"A few key conclusions and discussion points regarding the state and future of HAT (heroin-assisted treatment) can be offered based on the above review of completed or ongoing studies.
"First, although the basic goal of the different HAT studies is similar, each of the studies is distinct in key aspects, thus limiting direct comparisons and meta-analyses.40 Although this might be a desirable goal for science, it should be noted that heroin addiction and its consequences occur in distinct real-life environments (including unique cultural and system factors), and interventions need to be devised, measured, and evaluated within these to have authentic relevance for policy and practice.33,41
"Second, the discussed studies above have demonstrated in several different contexts that the implementation of HAT is feasible, effective, and safe as a therapeutic intervention.21,24,26,30 This should not be seen as a conclusion that could be taken for granted because many observers expected disastrous consequences from the provision of medical heroin prescription.
"Third, even within the contexts of relevant methodological constraints, e.g., the Swiss study relying purely on prospective observational data, and most of the other RCTs comparing HAT outcomes against a control intervention (MMT), which participants have previously either rejected by choice or proven to be ineffective, 32,42 the reviewed HAT studies have demonstrated rather robust and consistently positive therapeutic outcomes on the various indicators chosen for a population of high-risk heroin addicts for whom currently no effective alternative therapies are available.
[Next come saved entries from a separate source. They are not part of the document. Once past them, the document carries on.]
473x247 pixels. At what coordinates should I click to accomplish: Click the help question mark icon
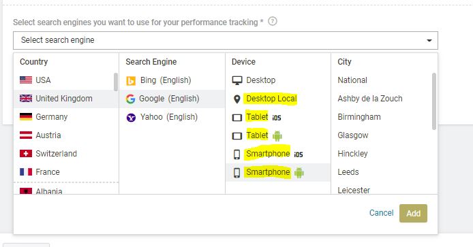[273, 21]
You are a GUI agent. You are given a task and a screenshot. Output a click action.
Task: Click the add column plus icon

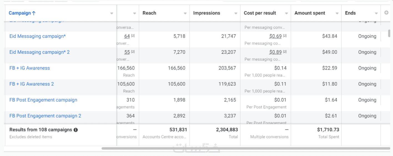click(x=386, y=13)
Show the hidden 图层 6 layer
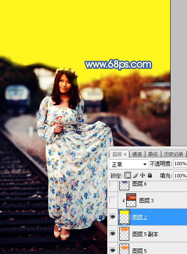 point(113,184)
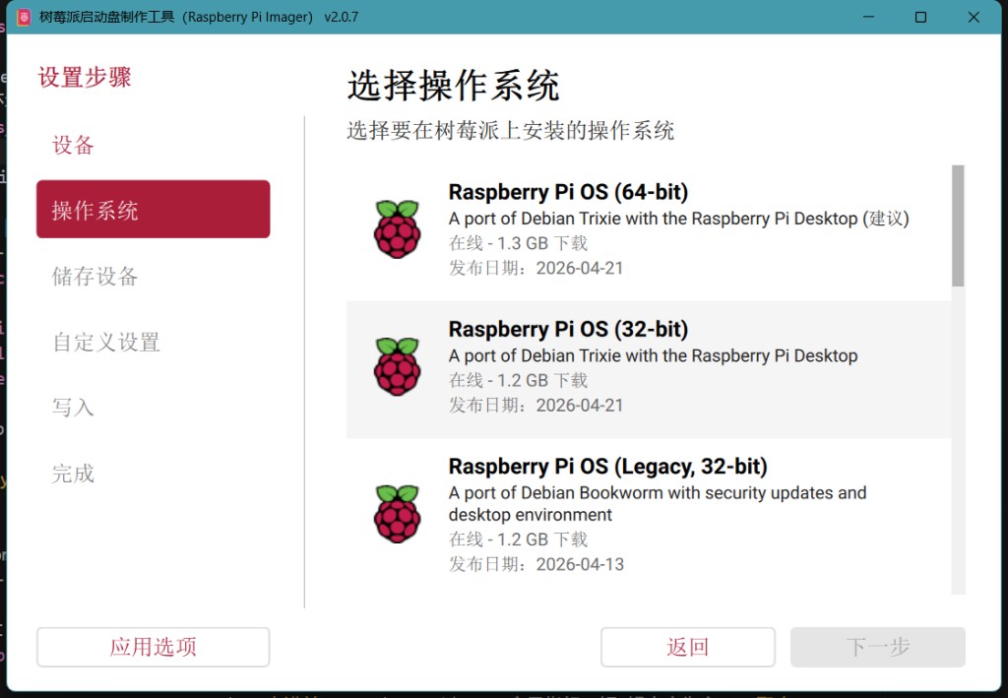Click the raspberry icon beside the Legacy 32-bit entry

(x=397, y=513)
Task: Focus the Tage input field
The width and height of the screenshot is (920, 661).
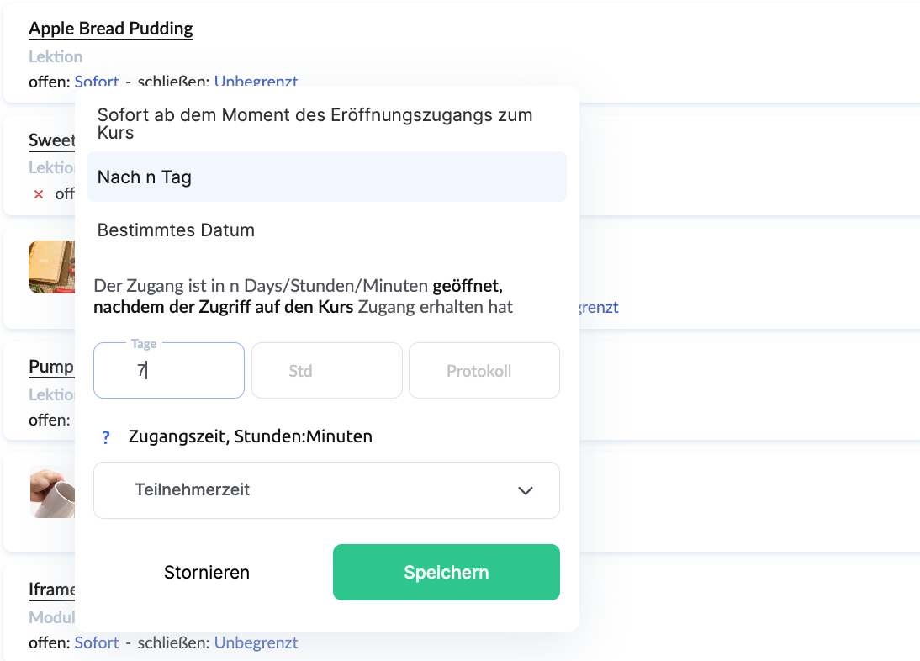Action: click(x=169, y=371)
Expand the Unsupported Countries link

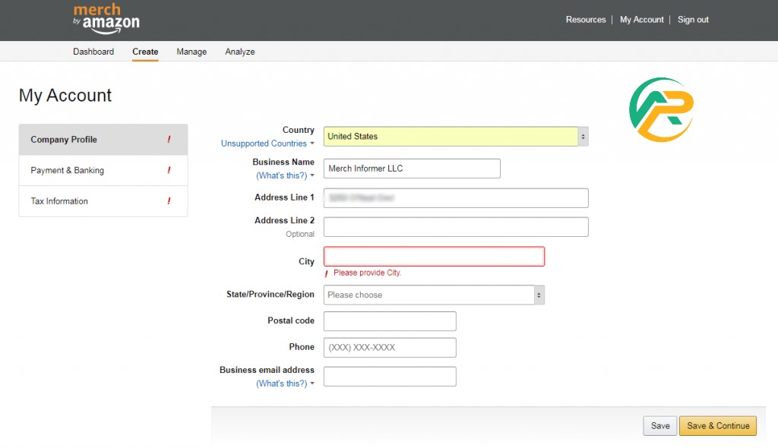coord(267,144)
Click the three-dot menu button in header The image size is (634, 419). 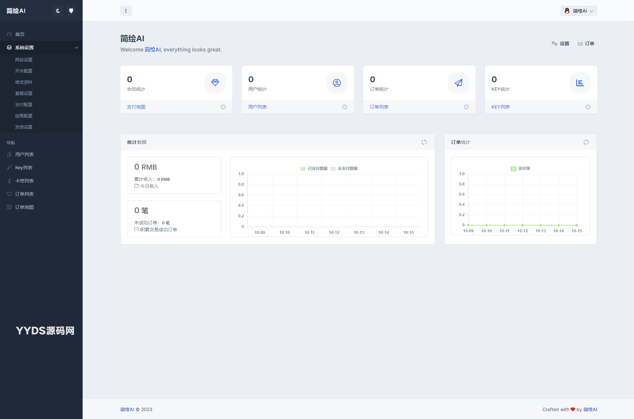tap(126, 11)
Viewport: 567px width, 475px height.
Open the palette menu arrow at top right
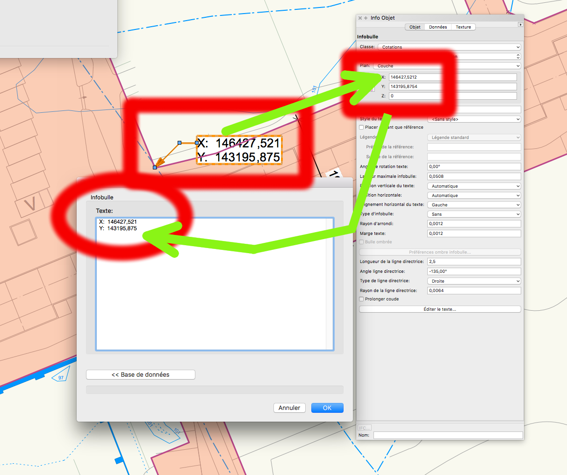(520, 24)
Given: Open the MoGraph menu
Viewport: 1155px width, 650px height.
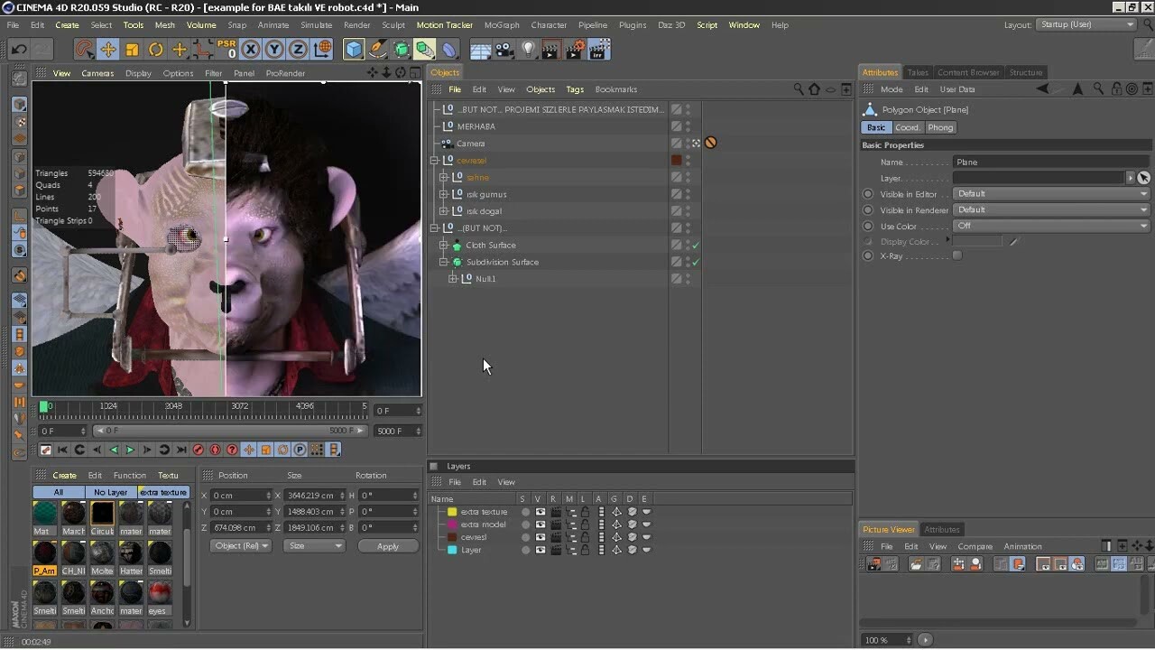Looking at the screenshot, I should (502, 24).
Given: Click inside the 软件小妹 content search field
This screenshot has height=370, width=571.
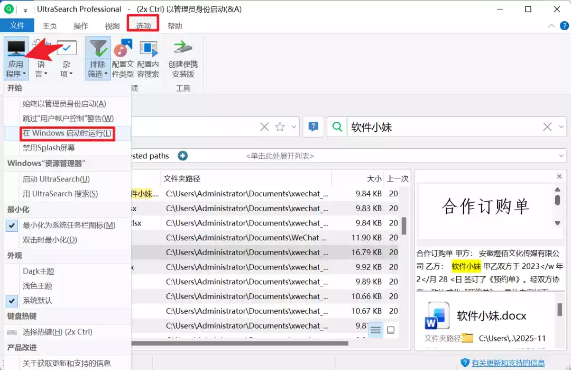Looking at the screenshot, I should 444,127.
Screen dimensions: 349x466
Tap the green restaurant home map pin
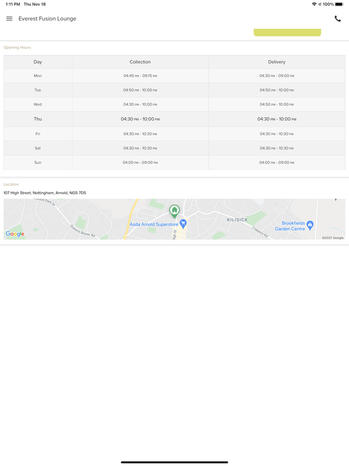point(175,211)
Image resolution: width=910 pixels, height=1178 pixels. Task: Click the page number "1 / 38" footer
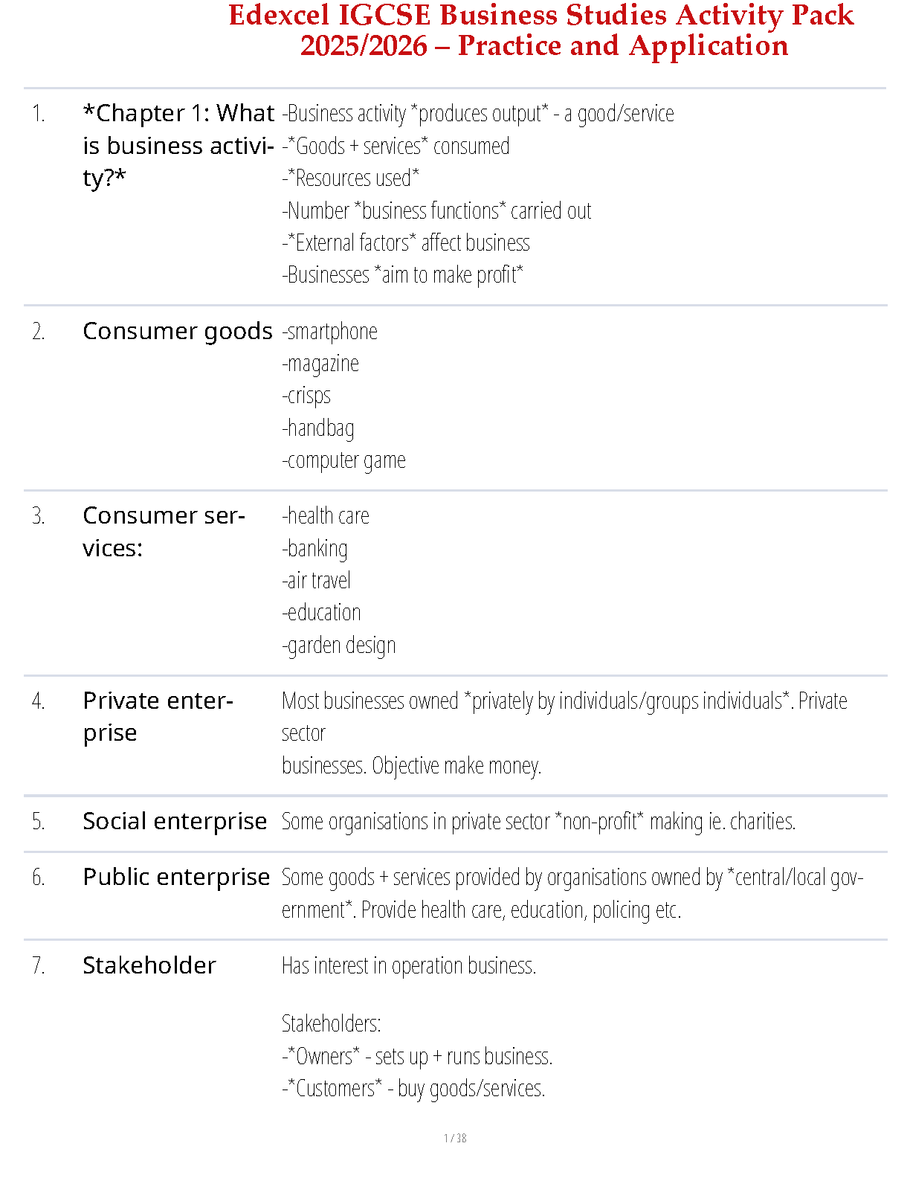(x=455, y=1138)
Clearly, this demonstrated effectiveness is at this point limited to short-term outcomes, and long-term examinations ought to follow (albeit Swiss follow-up data present initial positive evidence in this regard).43 It may very well emerge that HAT's main long-term benefit does not materialize through life-long maintenance, but by stabilizing and readying many of its patients for other simpler therapeutic interventions or even abstinence.
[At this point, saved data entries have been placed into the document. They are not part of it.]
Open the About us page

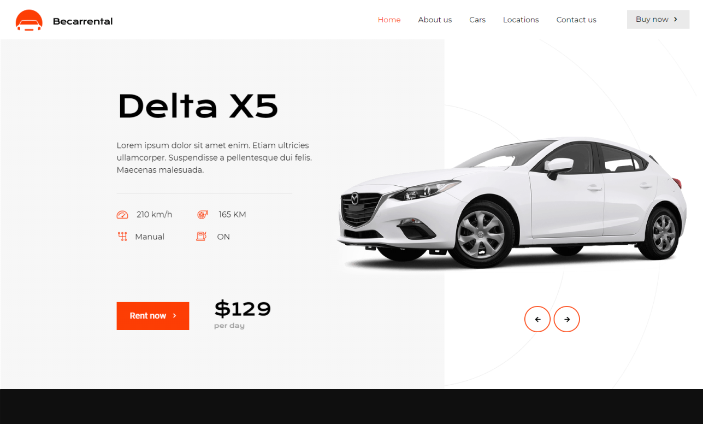[435, 20]
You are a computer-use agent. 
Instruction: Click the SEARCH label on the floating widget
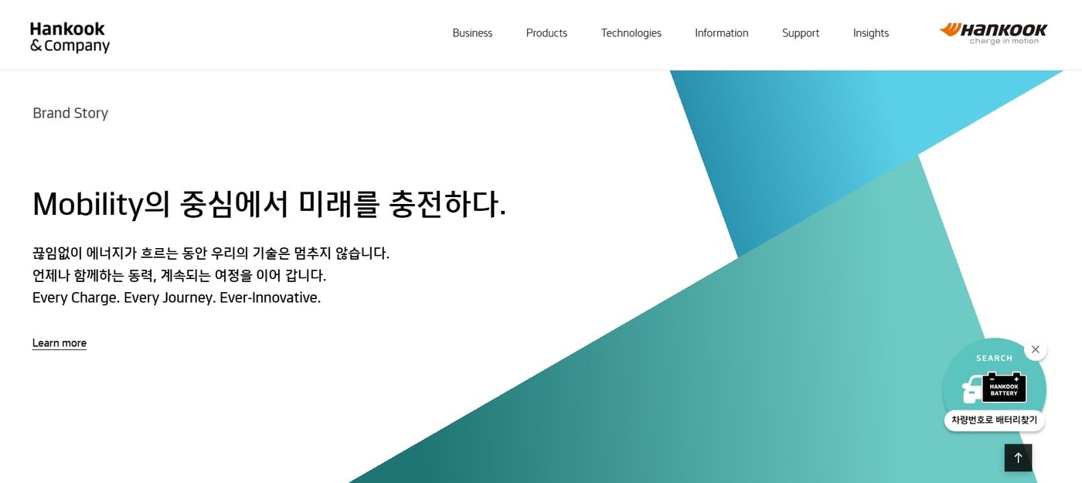coord(994,358)
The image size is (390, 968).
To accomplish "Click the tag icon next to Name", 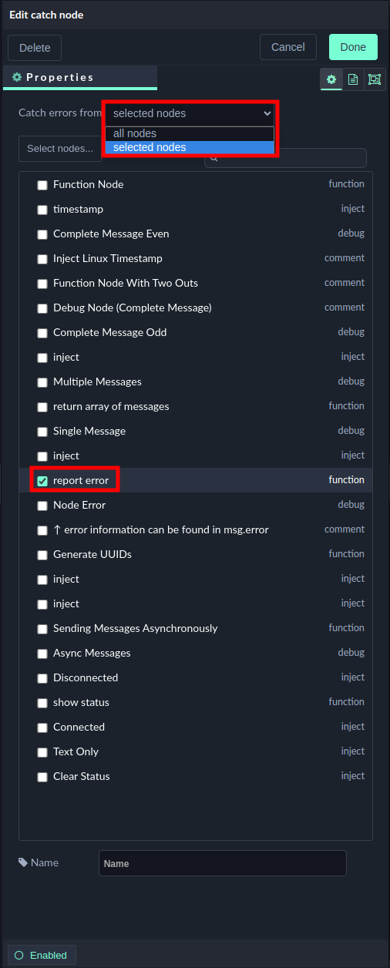I will (23, 862).
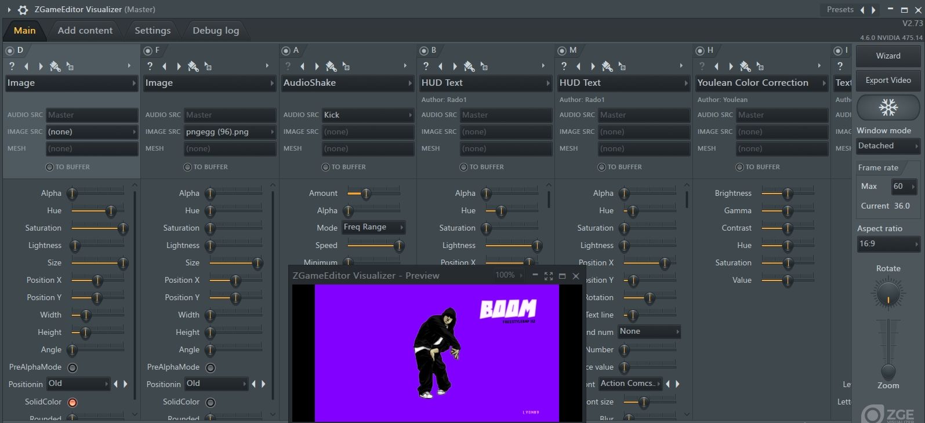Click the snowflake freeze button
Screen dimensions: 925x423
[x=888, y=107]
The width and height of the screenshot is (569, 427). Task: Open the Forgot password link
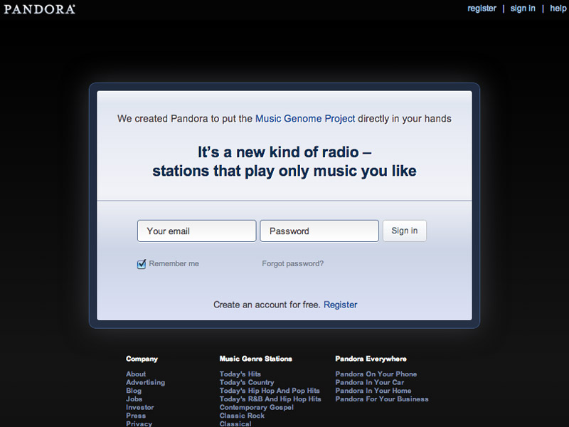coord(292,263)
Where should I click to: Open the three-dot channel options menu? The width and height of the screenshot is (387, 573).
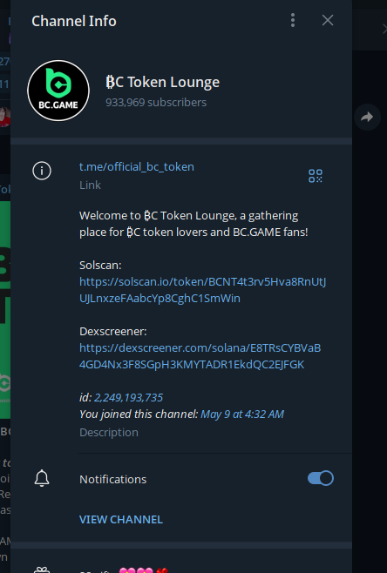pyautogui.click(x=293, y=21)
"Fourth, also given the current expansion and diversification of alternative oral opioid maintenance therapies (e.g., buprenorphine and morphine) and considering the complex logistics (on both providers and patients_ ends), high costs, and sociopolitical controversy around (especially injection) HAT, the most sensible role of HAT is likely that of an exceptional 'last resort' option for heroin addicts who cannot be effectively attracted into or treated in other available therapeutic interventions.44,45 Granted the above, the primary emerging challenge for science—rather than conducting new and more HAT effectiveness studies—is to provide evidence-based guidelines on how to effectively match existing heroin addict profiles and needs with existing treatment options. This challenge has recently been complicated—in at least some jurisdictions—with the increasing diversification of heroin into poly-opioid (e.g., prescription) use profiles.46
"Finally, after extensive HAT research efforts over the past decade, the principal onus of action has shifted from the scientific to the political arena in the jurisdictions under study.12,18 Despite the overall positive results of completed HAT trials undoubtedly justifying some role of HAT in the addiction treatment landscape, authorities in only two countries, Switzerland and the Netherlands, have decisively acted on this issue.34"
Benedikt Fischer, Eugenia Oviedo-Joekes, Peter Blanken, Christian Haasen, Jurgen Rehm, Martin T. Schechter, John Strang, and Wim van den Brink, "Heroin-assisted Treatment (HAT) a Decade Later: A Brief Update on Science and Politics," Journal of Urban Health: Bulletin of the New York Academy of Medicine, (2007) Vol. 84, No. 4, pp. 559-560.